[[ RECORDED INFORMATION, beginning ]]

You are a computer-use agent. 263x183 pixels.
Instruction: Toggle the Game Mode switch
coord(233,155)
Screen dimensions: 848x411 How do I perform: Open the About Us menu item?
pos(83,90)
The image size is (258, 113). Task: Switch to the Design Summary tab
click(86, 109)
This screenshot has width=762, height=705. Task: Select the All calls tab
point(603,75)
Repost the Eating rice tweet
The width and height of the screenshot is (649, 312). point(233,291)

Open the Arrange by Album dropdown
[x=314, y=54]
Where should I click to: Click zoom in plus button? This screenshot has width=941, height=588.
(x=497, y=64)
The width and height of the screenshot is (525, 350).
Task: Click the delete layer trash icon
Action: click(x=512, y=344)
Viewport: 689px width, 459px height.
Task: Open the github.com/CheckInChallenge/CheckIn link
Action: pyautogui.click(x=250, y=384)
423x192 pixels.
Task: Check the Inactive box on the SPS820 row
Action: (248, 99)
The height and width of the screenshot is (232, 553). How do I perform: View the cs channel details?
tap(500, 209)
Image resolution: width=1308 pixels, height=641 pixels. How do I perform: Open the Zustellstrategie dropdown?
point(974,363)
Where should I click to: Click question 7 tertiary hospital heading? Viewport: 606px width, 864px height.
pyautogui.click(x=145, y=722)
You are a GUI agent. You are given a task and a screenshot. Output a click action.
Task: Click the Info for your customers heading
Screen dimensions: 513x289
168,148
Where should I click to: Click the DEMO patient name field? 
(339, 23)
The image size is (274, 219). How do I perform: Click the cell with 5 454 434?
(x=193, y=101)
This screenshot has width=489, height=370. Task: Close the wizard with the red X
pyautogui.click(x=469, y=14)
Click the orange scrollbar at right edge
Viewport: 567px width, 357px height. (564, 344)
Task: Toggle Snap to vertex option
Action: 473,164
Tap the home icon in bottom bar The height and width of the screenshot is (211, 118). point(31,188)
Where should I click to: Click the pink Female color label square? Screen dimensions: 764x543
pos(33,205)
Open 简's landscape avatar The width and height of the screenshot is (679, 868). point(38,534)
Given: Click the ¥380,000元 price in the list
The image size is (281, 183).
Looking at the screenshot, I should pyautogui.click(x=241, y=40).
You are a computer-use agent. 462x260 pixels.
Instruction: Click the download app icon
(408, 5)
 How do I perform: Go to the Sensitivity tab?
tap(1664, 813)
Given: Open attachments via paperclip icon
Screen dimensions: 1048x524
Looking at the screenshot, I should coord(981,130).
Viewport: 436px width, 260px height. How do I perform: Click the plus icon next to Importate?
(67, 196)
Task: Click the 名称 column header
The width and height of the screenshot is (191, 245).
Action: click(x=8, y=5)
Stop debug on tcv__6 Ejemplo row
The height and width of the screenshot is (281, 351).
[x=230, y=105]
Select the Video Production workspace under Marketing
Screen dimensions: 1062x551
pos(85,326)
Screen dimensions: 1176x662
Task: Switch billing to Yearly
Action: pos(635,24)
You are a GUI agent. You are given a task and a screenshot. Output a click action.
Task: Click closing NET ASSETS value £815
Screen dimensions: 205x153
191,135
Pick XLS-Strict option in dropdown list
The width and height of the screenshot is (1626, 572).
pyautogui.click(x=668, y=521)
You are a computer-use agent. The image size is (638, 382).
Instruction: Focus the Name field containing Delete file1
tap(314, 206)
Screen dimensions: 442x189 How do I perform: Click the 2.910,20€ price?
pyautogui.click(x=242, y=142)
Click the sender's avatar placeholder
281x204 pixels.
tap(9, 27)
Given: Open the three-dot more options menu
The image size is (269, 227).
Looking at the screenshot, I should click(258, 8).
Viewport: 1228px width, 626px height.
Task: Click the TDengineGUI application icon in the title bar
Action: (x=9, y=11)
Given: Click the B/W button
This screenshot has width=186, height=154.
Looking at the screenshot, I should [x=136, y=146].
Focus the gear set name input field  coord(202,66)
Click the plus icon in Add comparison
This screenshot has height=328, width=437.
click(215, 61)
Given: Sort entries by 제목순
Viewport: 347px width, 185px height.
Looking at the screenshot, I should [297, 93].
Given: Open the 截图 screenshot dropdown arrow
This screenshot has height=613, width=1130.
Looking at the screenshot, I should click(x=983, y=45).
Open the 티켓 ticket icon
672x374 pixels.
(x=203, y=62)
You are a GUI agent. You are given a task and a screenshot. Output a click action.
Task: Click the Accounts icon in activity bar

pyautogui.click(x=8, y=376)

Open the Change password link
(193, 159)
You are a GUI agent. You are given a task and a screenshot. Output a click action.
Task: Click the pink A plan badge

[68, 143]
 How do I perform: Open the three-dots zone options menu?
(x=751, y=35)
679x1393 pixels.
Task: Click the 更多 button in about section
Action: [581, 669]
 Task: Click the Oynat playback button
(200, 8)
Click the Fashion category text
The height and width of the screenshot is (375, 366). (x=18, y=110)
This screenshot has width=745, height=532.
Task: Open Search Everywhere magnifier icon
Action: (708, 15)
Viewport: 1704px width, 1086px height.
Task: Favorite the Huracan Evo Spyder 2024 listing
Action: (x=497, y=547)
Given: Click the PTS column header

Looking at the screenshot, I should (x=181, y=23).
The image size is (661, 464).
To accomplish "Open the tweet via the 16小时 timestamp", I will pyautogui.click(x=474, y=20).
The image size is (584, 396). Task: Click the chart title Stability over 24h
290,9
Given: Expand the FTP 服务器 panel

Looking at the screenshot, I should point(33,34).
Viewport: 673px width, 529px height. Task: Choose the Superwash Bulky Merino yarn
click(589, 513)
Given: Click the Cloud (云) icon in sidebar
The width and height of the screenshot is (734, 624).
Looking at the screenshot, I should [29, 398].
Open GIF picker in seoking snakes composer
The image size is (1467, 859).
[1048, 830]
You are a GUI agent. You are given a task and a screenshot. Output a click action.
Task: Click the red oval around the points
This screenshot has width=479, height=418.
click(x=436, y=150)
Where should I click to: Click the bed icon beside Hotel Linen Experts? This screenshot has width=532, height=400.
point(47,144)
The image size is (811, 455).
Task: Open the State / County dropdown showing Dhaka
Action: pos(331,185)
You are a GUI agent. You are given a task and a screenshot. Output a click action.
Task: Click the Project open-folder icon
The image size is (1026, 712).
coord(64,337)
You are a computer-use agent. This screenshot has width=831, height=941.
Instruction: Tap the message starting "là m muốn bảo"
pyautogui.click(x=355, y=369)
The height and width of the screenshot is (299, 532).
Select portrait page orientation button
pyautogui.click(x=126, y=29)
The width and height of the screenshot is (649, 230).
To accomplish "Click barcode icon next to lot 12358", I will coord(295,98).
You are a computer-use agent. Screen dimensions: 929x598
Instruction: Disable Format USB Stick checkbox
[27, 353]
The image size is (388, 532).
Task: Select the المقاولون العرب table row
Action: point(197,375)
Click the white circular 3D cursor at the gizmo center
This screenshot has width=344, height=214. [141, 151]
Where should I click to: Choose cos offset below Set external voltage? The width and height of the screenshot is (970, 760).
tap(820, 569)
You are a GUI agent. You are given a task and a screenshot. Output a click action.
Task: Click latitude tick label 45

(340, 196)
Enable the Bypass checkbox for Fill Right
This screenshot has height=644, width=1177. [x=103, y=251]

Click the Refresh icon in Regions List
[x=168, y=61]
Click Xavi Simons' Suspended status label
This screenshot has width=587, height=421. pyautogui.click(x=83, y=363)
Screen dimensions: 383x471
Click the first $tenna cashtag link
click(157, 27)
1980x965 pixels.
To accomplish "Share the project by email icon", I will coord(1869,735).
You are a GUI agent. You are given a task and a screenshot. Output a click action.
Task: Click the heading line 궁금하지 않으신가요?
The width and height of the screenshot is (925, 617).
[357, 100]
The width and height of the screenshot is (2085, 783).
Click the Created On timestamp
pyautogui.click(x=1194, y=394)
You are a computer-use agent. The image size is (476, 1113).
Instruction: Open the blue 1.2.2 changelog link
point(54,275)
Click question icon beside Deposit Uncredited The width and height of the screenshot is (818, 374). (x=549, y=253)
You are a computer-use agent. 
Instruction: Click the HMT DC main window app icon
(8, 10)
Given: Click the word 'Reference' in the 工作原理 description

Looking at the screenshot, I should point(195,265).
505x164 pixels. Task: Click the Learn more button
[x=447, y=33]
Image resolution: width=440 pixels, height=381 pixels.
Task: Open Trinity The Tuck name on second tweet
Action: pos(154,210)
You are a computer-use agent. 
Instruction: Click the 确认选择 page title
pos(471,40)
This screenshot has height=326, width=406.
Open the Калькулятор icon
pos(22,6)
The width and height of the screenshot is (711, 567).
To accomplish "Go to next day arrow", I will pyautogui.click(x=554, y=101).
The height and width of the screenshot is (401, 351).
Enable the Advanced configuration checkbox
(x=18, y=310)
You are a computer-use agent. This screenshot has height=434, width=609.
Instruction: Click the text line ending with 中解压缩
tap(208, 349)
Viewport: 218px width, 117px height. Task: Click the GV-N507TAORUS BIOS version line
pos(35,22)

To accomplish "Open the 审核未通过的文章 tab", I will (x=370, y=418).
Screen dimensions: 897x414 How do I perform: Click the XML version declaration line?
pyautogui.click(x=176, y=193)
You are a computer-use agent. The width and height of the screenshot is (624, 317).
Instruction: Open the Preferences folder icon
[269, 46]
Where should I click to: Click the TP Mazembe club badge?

[[ RECORDED INFORMATION, end ]]

• PROBLEM STATEMENT
Only one stretch of the data above is needed. Restate it word for word, from the line containing "The image size is (1026, 712)." through the line containing "You are a computer-use agent. Screen", both ends included.

• RESPONSE TO THE TASK
The image size is (1026, 712).
coord(64,337)
You are a computer-use agent. This screenshot has width=831, height=941.
Instruction: Tap the message starting "là m muốn bảo"
pyautogui.click(x=355, y=369)
The height and width of the screenshot is (299, 532).
Select portrait page orientation button
pyautogui.click(x=126, y=29)
The width and height of the screenshot is (649, 230).
To accomplish "Click barcode icon next to lot 12358", I will coord(295,98).
You are a computer-use agent. Screen dimensions: 929x598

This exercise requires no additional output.